Today I was browsing craigslist for furniture that I need for my bedroom and unexpectedly found myself dealing with hurt, anger, and grief. Many of the pieces of furniture that I came across were very similar to the furniture I had to leave behind in Washington when I moved back to Oregon. (That's a whole different story that I don't have time to go into now) The lady I was staying with prior to moving here didn't prove to be as caring as she made herself out to be and, well, long story short, I had to move out quicker than was expected, and had no way of moving all of my furniture out when I left. She was not present the day I moved out, so I left a note regarding all the things I left behind informing her that as soon as I was settled and had the means to move them out, I would contact her.
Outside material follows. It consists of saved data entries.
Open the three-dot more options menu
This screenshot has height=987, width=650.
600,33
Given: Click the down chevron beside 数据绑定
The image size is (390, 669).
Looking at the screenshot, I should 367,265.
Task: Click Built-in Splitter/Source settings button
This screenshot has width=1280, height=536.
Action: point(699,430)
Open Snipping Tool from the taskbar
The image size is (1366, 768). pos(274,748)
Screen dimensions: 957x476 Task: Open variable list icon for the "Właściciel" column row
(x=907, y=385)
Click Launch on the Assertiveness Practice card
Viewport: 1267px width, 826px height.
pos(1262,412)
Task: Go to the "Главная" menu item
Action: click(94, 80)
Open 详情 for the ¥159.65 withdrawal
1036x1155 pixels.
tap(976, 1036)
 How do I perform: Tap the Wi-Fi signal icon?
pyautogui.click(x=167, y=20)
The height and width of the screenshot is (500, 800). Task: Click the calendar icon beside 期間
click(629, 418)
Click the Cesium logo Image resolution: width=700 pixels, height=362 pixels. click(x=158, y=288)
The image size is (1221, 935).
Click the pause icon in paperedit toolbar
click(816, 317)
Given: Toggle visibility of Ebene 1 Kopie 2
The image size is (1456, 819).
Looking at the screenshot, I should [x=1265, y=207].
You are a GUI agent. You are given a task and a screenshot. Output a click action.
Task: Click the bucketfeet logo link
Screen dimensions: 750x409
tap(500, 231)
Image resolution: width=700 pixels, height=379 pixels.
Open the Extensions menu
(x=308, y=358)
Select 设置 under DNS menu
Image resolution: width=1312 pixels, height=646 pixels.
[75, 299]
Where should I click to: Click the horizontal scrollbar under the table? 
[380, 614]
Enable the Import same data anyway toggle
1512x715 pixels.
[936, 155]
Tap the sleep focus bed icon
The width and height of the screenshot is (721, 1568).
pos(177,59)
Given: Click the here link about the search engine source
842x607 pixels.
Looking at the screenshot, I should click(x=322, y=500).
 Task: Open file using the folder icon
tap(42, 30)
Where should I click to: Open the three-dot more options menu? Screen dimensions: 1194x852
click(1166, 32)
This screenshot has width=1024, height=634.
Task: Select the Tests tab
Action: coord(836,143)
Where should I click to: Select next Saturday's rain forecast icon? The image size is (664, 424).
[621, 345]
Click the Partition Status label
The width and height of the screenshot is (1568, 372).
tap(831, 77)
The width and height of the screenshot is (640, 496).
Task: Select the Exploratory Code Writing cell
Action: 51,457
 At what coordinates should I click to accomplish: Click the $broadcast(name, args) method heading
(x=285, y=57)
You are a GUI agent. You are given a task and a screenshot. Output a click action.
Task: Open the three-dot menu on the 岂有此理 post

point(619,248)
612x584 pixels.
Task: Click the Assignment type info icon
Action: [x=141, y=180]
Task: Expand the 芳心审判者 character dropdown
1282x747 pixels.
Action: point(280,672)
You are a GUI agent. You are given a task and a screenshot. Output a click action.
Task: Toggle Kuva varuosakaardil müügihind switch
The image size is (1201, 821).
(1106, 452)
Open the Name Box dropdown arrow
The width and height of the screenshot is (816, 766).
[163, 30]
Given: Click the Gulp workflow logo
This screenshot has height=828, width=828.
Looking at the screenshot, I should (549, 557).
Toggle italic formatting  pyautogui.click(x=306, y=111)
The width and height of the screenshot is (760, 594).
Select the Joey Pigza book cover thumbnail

I didn't have a phone at the time, so I gave her my email address. Unfortunately, it would seem she wanted my things for herself, since several months later, when I tried to reach her, her phone was disconnected, and when I tried to go back to her place to retrieve it, it was all gone. She had moved out, and I had no idea where she moved to. It's been a couple of years, and I've tried to make myself okay, knowing that I most likely will never see any of it again, but in being honest with myself, I'm not okay. I know I shouldn't make such a big deal out of material things, and normally I wouldn't, but some of these were precious as they were gifts from people I love, or had memories attached to them, like the desk I got for my birthday the year I moved out, or the hope chest I got for graduation full of precious things like my favorite stuffed animals, pictures, momentos, and my scrapbook that had all of my baby pictures in it. This all shouldn't matter, but it does...and I'm asking God to help me...first to get over it, second, to be able to truly forgive, because, honestly, when I think of this woman, the only feeling that comes is anger and hate. Help me, LORD!